▶ PASSAGE D'ÉTUDE
La même police de l’armée sévit en Cisjordanie sous un vocabulaire différent, avec des armes distinctes, moins meurtrières, mais selon la même politique d’élimination ciblée à impact élargi.
- Le « Ministère de la santé du Hamas » auquel tous les médias attribuent imperturbablement l’évaluation quotidienne du nombre de victimes à Gaza représente une institution de Gaza, non du Hamas : les deux ne sont pas synonymes ! D’autre part on peut s’interroger sur la capacité dont peuvent encore disposer les « autorités » du Hamas, qui officiellement (et jusqu’au 7 octobre avec le soutien d’Israël) était en effet chargé de gouverner Gaza, pour procéder à des évaluations : non pas que celles-ci seraient exagérées, mais, nous venons de le voir, on peut au contraire les estimer largement sous-évaluées, puisqu’on ne sait rien des victimes ensevelies sous les décombres (souvent déjà nivelés par les bulldozers israéliens), que ce sont fréquemment des familles entières qui sont éradiquées sans laisser de témoin, et que les blessés ne peuvent être soignés – sans compter les ravages de la soif, de la faim, du manque d’hygiène et des maladies.

▶ EXTRAITS DE DONNÉES
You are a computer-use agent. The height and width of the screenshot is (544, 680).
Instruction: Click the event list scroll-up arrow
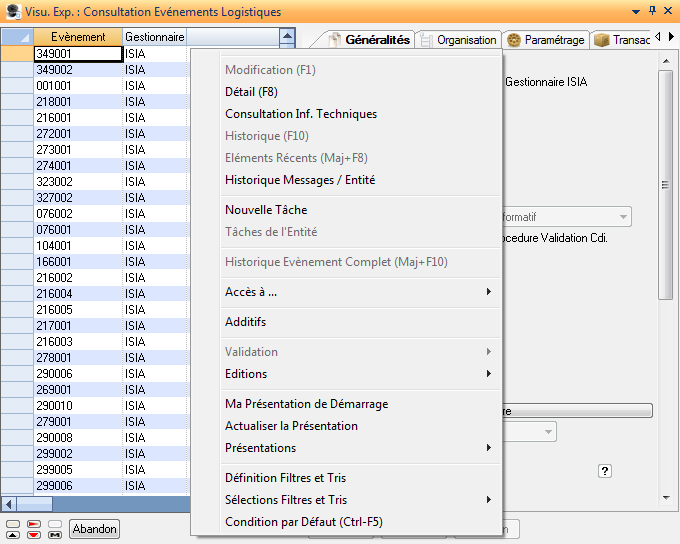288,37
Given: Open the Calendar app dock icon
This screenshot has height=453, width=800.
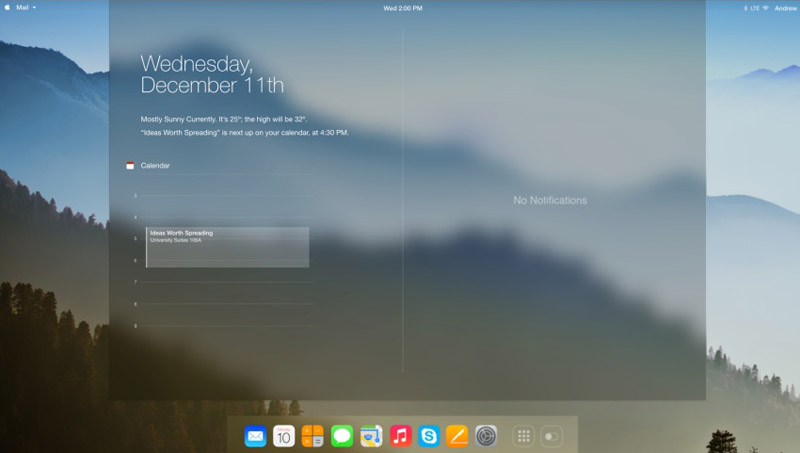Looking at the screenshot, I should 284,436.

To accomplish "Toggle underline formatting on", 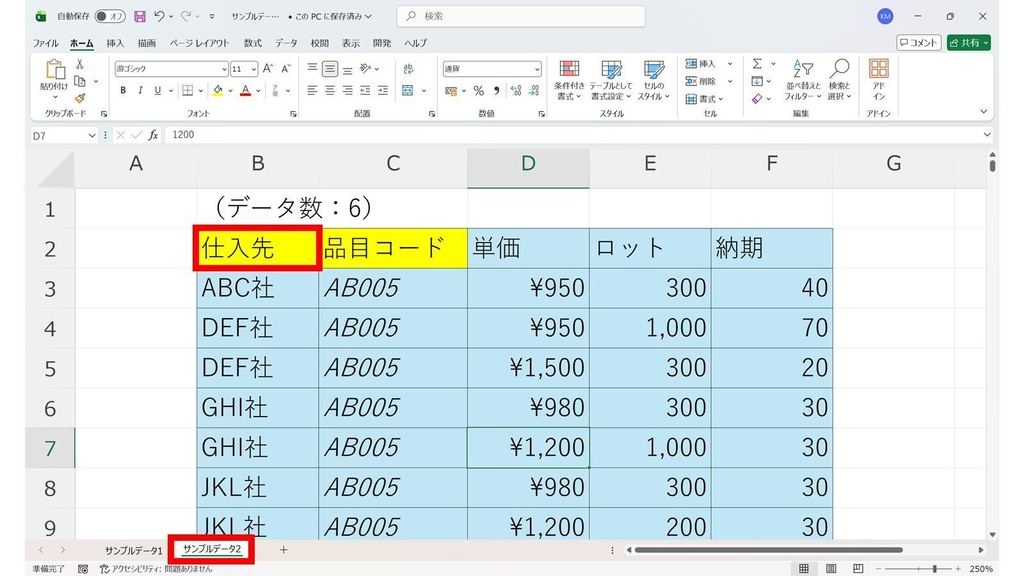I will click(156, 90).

* * *

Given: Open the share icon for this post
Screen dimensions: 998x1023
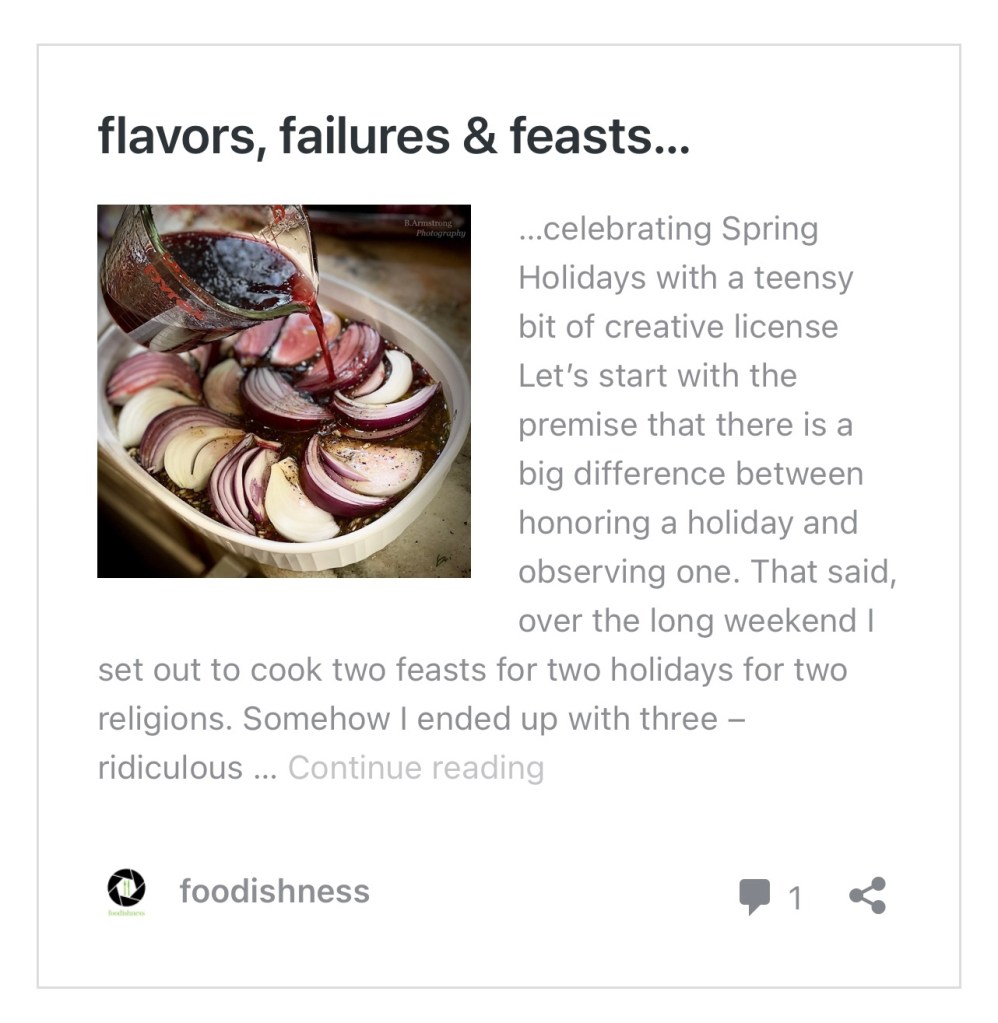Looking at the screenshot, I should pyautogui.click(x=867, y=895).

--

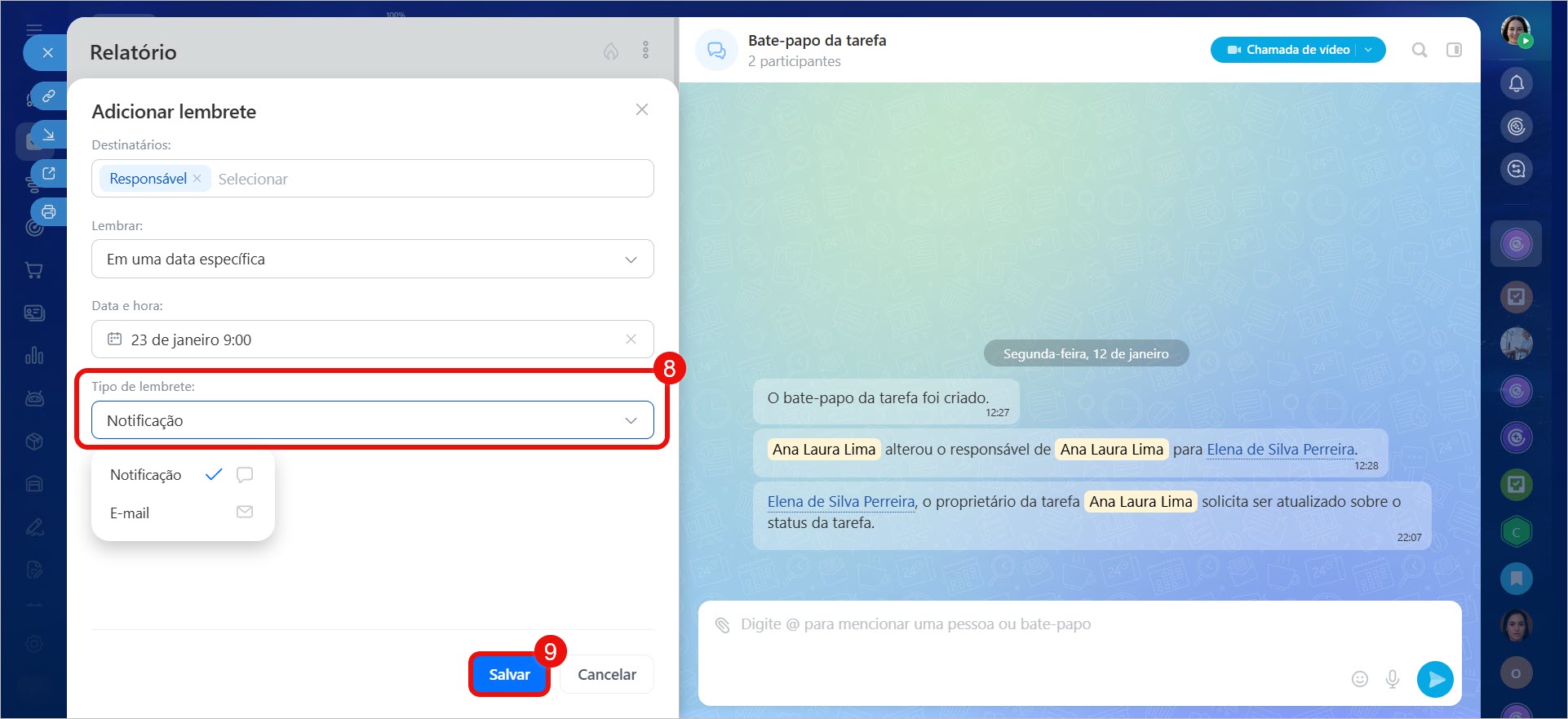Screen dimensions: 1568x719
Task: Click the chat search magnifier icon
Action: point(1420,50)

▶ LISTE DES CONSIGNES
**A.** Résumez le passage en deux phrases.
**B.** Transcrivez fidèlement l'extrait du passage qui commence par « La même police » et se poursuit jusqu'à « à impact élargi. ».
Les enregistrements ne servent à rien dans ce travail.

▶ RÉPONSES RÉDIGÉES
**A.** Selon le passage, la police de l'armée mène en Cisjordanie la même politique d'élimination ciblée qu'à Gaza, sous un autre vocabulaire et avec des armes moins meurtrières. Le passage précise aussi que le « Ministère de la santé du Hamas » est une institution de Gaza et non du Hamas, et il estime que le nombre de victimes est largement sous-évalué, car on ne sait rien des victimes ensevelies sous les décombres, des familles entières disparaissent sans témoin et les blessés ne peuvent être soignés.

**B.**
La même police de l’armée sévit en Cisjordanie sous un vocabulaire différent, avec des armes distinctes, moins meurtrières, mais selon la même politique d’élimination ciblée à impact élargi.